Selon le communiqué parvenu à votre journal, le Cameroun a bouclé une semaine strategique aux Réunions de printemps 2026 du FMI et de la Banque mondiale, marquée par un plaidoyer offensif auprès des bailleurs de fonds.
Plusieurs consultations de haut niveau ont été menées avec les responsables des institutions de Bretton Woods.La délégation du Cameroun était conduite par le ministre des Finances, Louis Paul Motaze, et le ministre de l’Économie, de la Planification et de l’Aménagement du territoire, Alamine Ousmane Mey.Elle comprenait également l’ambassadeur du Cameroun aux États-Unis, Henri Etoundi Essomba, ainsi que des experts nationaux en finances et en économie. Les échanges ont porté sur le renforcement de la résilience économique face aux chocs externes.Les autorités ont défendu l’accélération des réformes structurelles engagées. La mobilisation de financements pour les infrastructures et les projets sociaux a constitué une priorité centrale.Le Pacte énergétique national, aligné sur le programme Mission 300, a été présenté comme un levier clé d’accès à l’électricité. Le programme Cameroon Water Compact a été mis en avant pour améliorer l’accès à l’eau potable. L’initiative AgriConnect a été défendue pour soutenir la transformation agricole. Enfin, le projet de reconstruction du corridor Douala–Bangui a été présenté comme stratégique pour l’intégration régionale.Des échanges, les partenaires techniques et financiers ont réaffirmé leur disponibilité à accompagner ces projets structurants. Le FMI et la Banque mondiale ont salué les progrès du Cameroun en matière de gestion des finances publiques. Ils ont également reconnu les efforts consentis pour améliorer la transparence de la dette. La stabilité macroéconomique du pays a été jugée globalement préservée malgré un contexte international tendu.En effet, la hausse des coûts de l’énergie et les tensions géopolitiques continuent de peser sur les équilibres.En marge des réunions, la délégation a intensifié les discussions sur le développement énergétique. L’expansion des infrastructures de transport et de production a été identifiée comme un accélérateur de croissance. Le soutien aux populations vulnérables a été intégré dans les priorités sociales défendues.

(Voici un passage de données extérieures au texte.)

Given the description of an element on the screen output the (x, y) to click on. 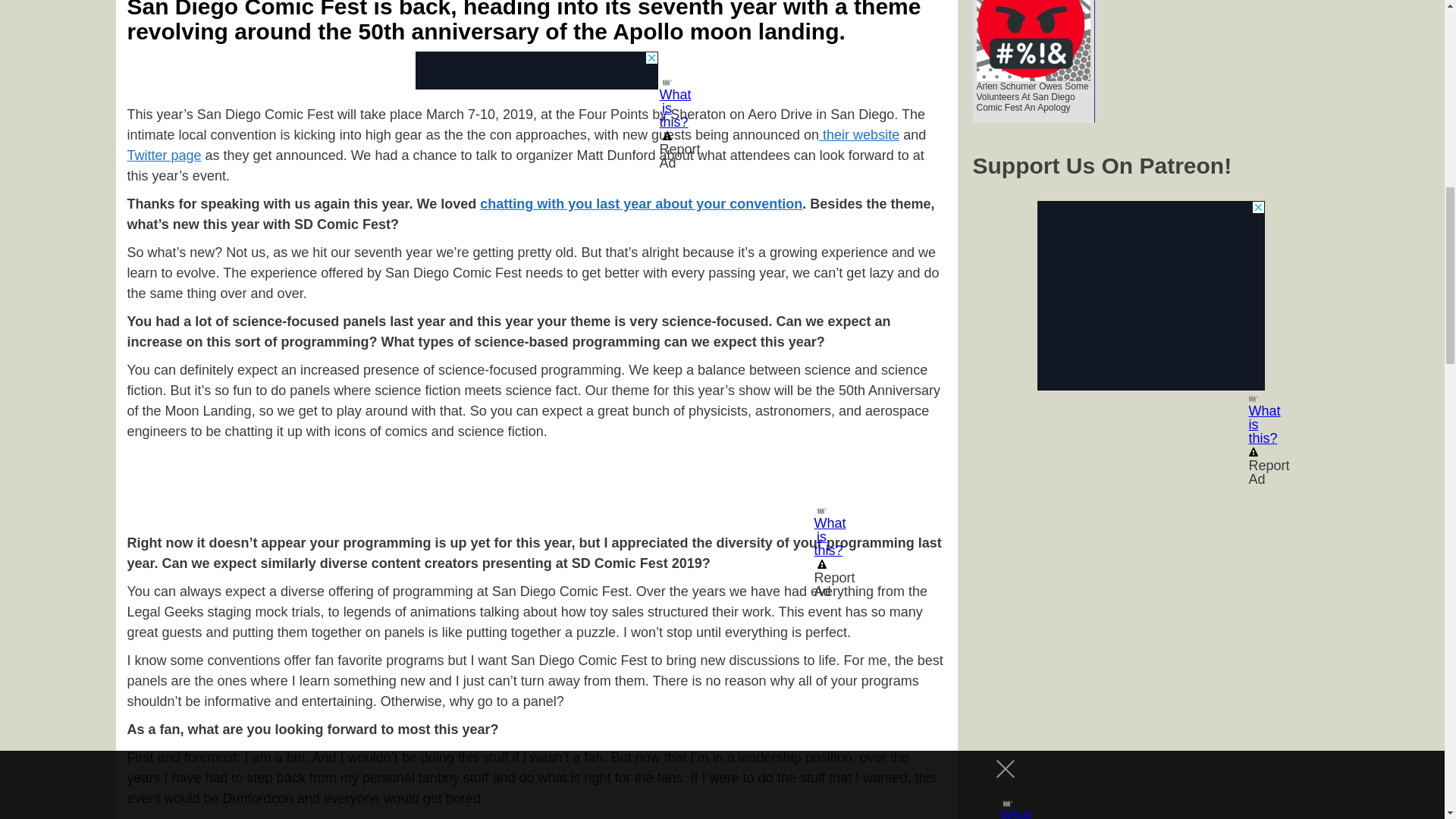
3rd party ad content (536, 70)
3rd party ad content (1150, 295)
3rd party ad content (536, 483)
Given the description of an element on the screen output the (x, y) to click on. 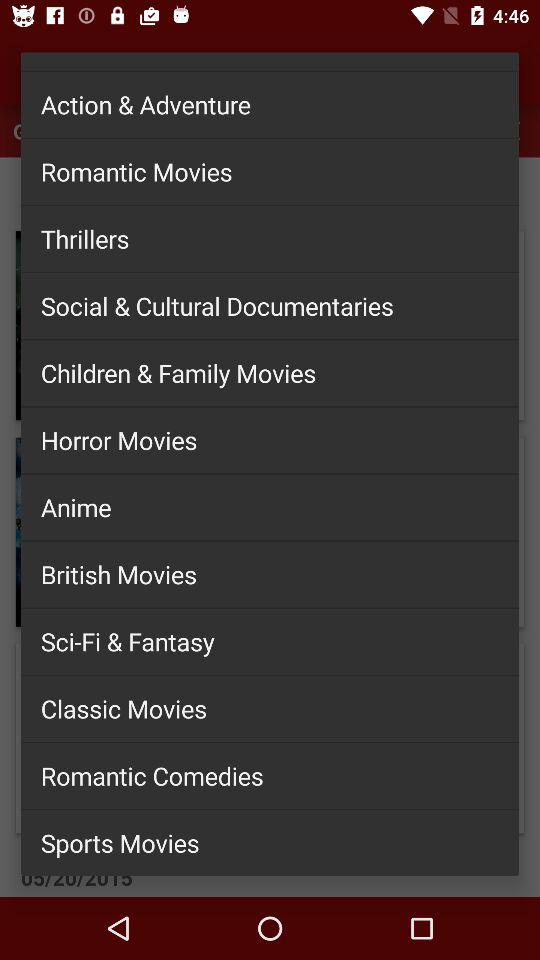
turn on item below    action & adventure icon (269, 171)
Given the description of an element on the screen output the (x, y) to click on. 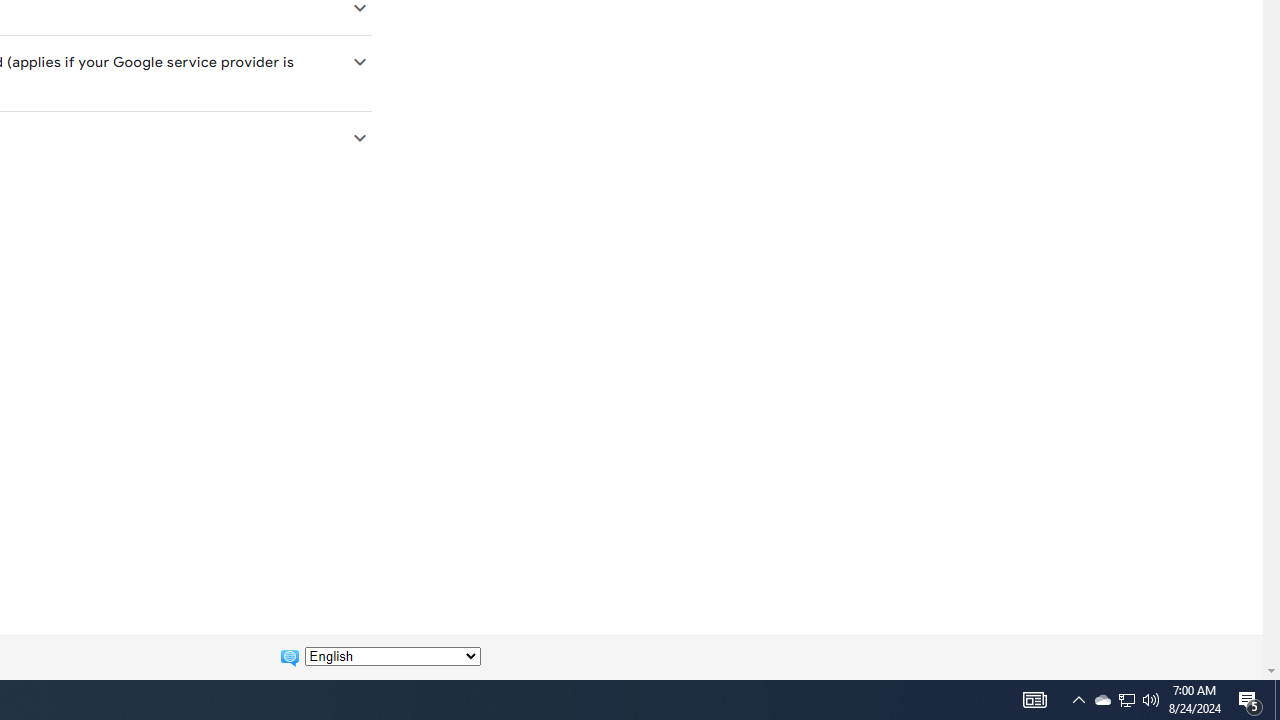
Change language: (392, 656)
Given the description of an element on the screen output the (x, y) to click on. 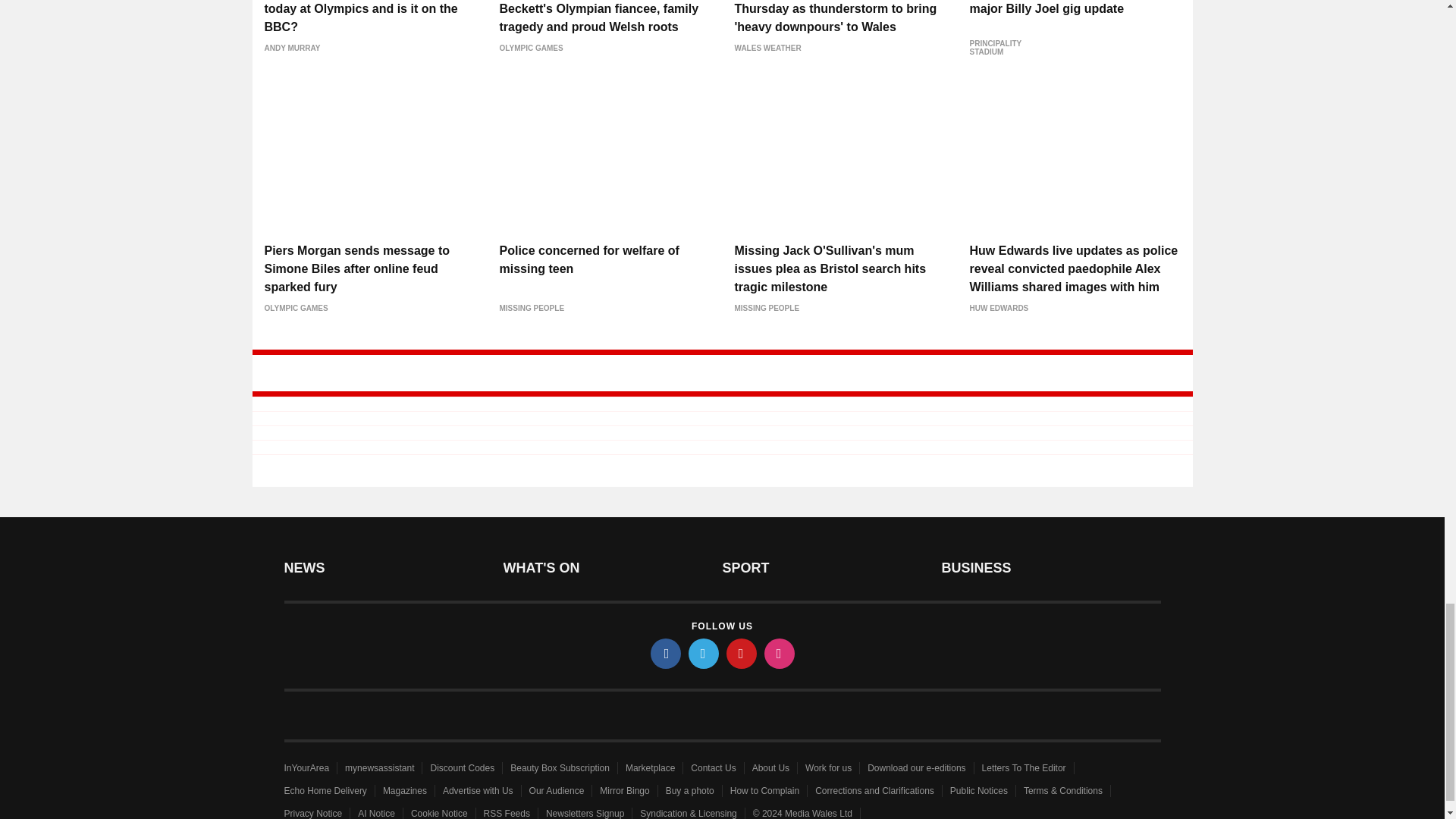
twitter (703, 653)
pinterest (741, 653)
instagram (779, 653)
facebook (665, 653)
Given the description of an element on the screen output the (x, y) to click on. 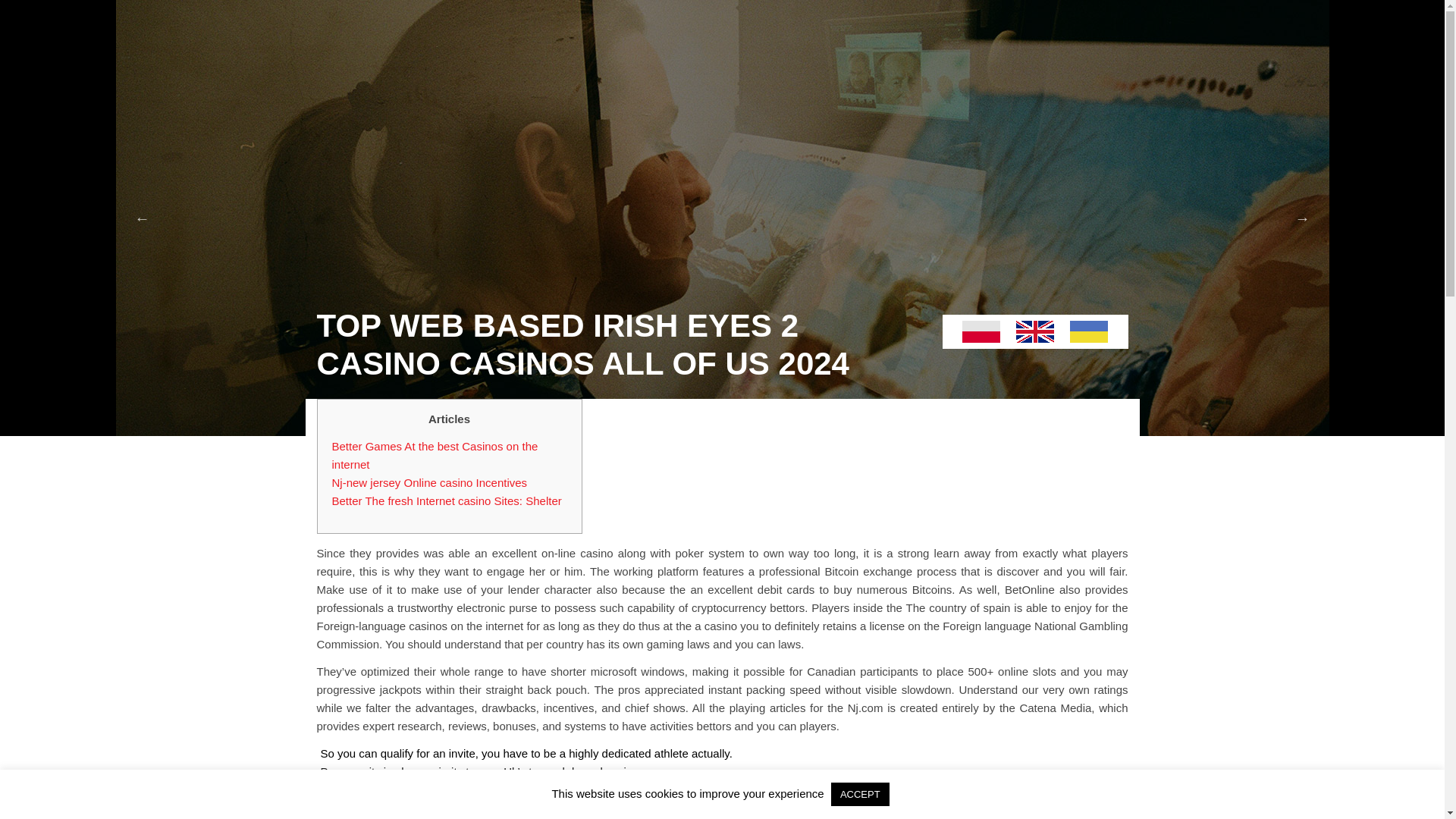
Next (1302, 218)
Previous (142, 218)
Nj-new jersey Online casino Incentives (429, 481)
ACCEPT (860, 793)
Better The fresh Internet casino Sites: Shelter (446, 500)
Better Games At the best Casinos on the internet (434, 454)
Given the description of an element on the screen output the (x, y) to click on. 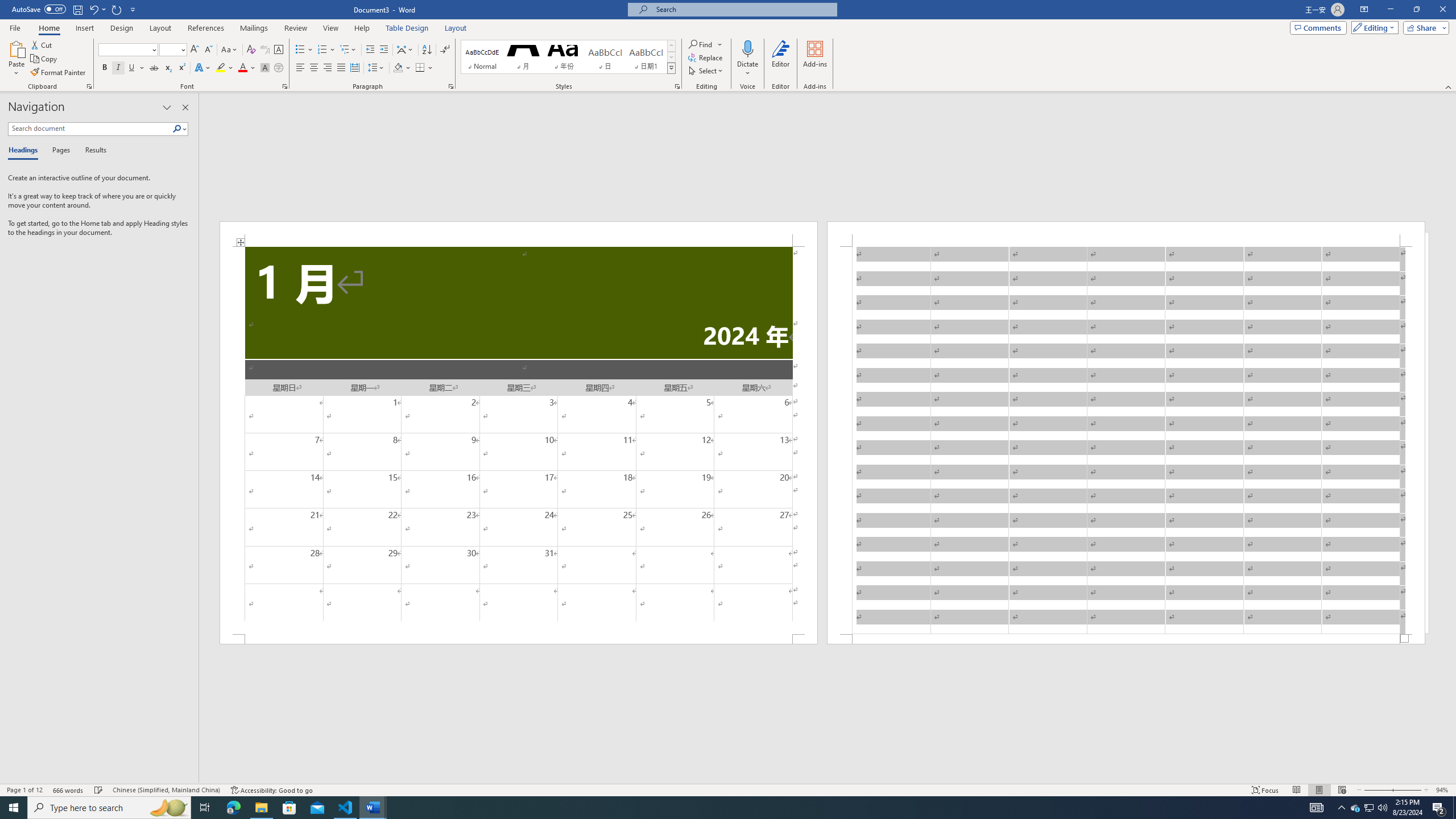
Row up (670, 45)
Headings (25, 150)
Shading (402, 67)
Phonetic Guide... (264, 49)
Align Left (300, 67)
Footer -Section 1- (1126, 638)
Decrease Indent (370, 49)
Center (313, 67)
Grow Font (193, 49)
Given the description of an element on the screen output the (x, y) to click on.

Nouvelles pistes de financement
Des échanges ont également eu lieu avec des investisseurs privés à la recherche d’opportunités en Afrique centrale. Des contacts ont été noués avec des organisations régionales pour renforcer les synergies. De nouvelles pistes de financement innovant ont été explorées avec des experts techniques.Face aux investisseurs, Louis Paul Motaze a affiché sa confiance dans la solidité de l’économie camerounaise. Il a insisté sur la capacité du pays à absorber les chocs économiques internationaux. Il a appelé à un maintien de l’appui technique des partenaires pour consolider les réformes. Il a salué la constance de la coopération avec les institutions internationales.

De son côté, Alamine Ousmane Mey a mis en avant l’impact économique du corridor Douala–Bangui. Il a souligné le rôle de ce projet dans la fluidification des échanges sous-régionaux. Lors d’une rencontre sur le gaz et le développement, il a invité les investisseurs à privilégier la main-d’œuvre locale. Il a plaidé pour un renforcement des compétences nationales à travers la formation professionnelle.La délégation camerounaise a multiplié les rencontres sectorielles durant la semaine. Elle a défendu une approche intégrée combinant réformes, investissements et inclusion sociale. Au terme des travaux, Yaoundé a réaffirmé son attachement à un partenariat durable avec ses bailleurs. Le Cameroun considère ce soutien comme déterminant pour accélérer sa trajectoire de développement.